All permissions (inherits from configurator)

This means:

  • A viewer can inspect what scripts are available and check execution results, but cannot run or modify anything.

  • An operator can run diagnostic scripts and stop them, but cannot upload new scripts or delete existing ones.

  • A configurator (or admin) has full control over the script library.

File Size Limits

Uploaded scripts are limited to scripts.max_file_size_mb (default: 10 MB). Uploads exceeding the limit return HTTP 413.

ScriptProvider Plugins

The built-in DefaultScriptProvider stores uploaded scripts on the filesystem and executes them as POSIX subprocesses. For alternative backends - such as storing scripts in a database, fetching them from a remote service, or running them in a sandboxed container runtime - you can implement a ScriptProvider plugin.

A plugin ScriptProvider replaces the built-in backend entirely. It must implement all 8 interface methods (list, get, upload, delete, start execution, get execution, control execution, delete execution).

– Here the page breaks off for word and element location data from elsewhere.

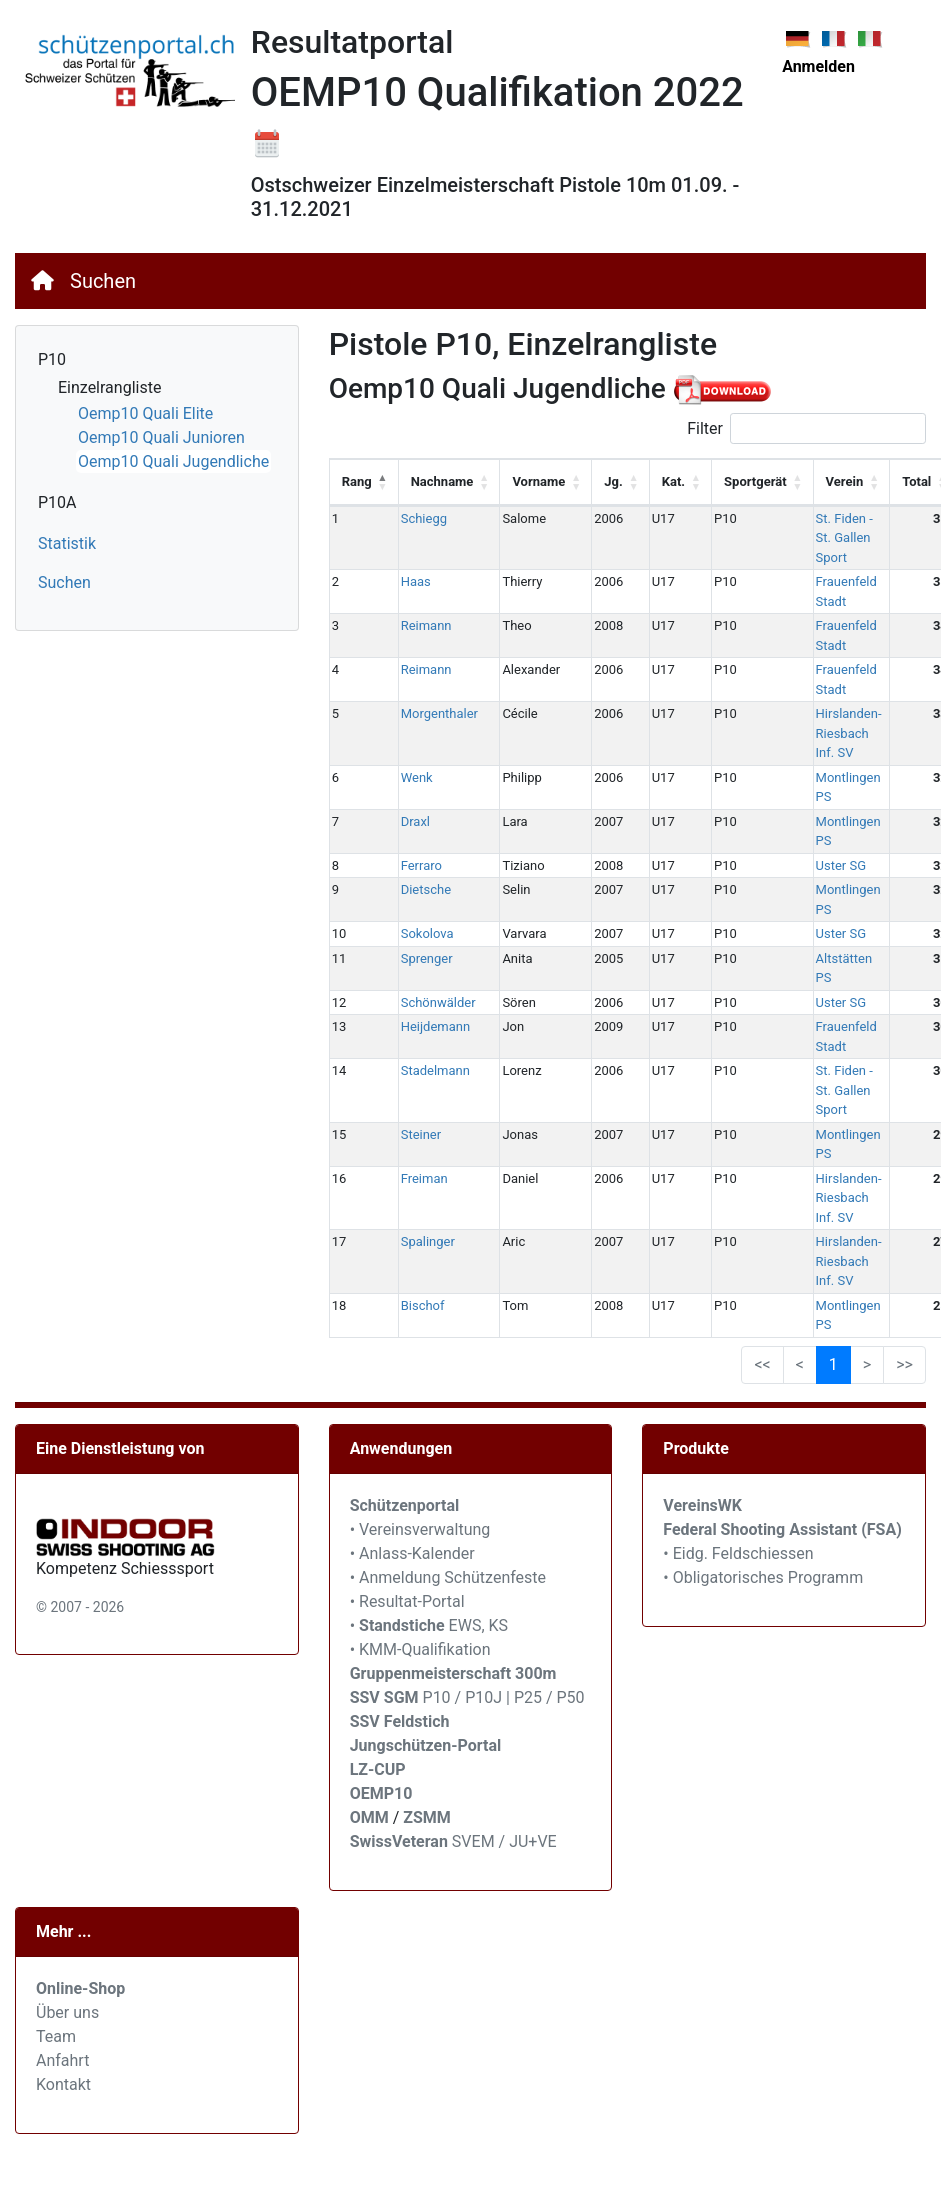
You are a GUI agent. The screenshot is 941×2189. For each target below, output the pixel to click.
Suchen (103, 281)
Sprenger (427, 958)
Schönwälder (438, 1002)
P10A (57, 502)
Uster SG (841, 865)
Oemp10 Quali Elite (145, 413)
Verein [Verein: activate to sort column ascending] (845, 481)
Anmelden (818, 66)
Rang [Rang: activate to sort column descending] (357, 481)
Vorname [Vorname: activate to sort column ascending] (538, 481)
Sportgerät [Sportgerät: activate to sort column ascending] (755, 481)
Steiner (421, 1134)
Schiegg (424, 518)
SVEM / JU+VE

The ScriptManager wraps all calls with null-safety and exception isolation, so a plugin crash will not take down the gateway.

See Plugin System for the full plugin development tutorial, including a ScriptProvider skeleton.

Configuration Reference

All scripts configuration parameters are documented in the server configuration reference:

Parameter

Type

Default

Description

scripts.scripts_dir

string

""

Directory for storing uploaded scripts. Empty string disables the feature.

scripts.allow_uploads

bool

true

Allow uploading scripts via HTTP.

scripts.max_file_size_mb

int

10

Maximum uploaded script file size in megabytes.

scripts.max_concurrent_executions

int

5

Maximum number of scripts executing concurrently.

scripts.default_timeout_sec

int

300

Default timeout per execution in seconds (5 minutes).

scripts.max_execution_history

int

100

Maximum completed executions to keep in memory.

For the full server configuration reference, see Server Configuration.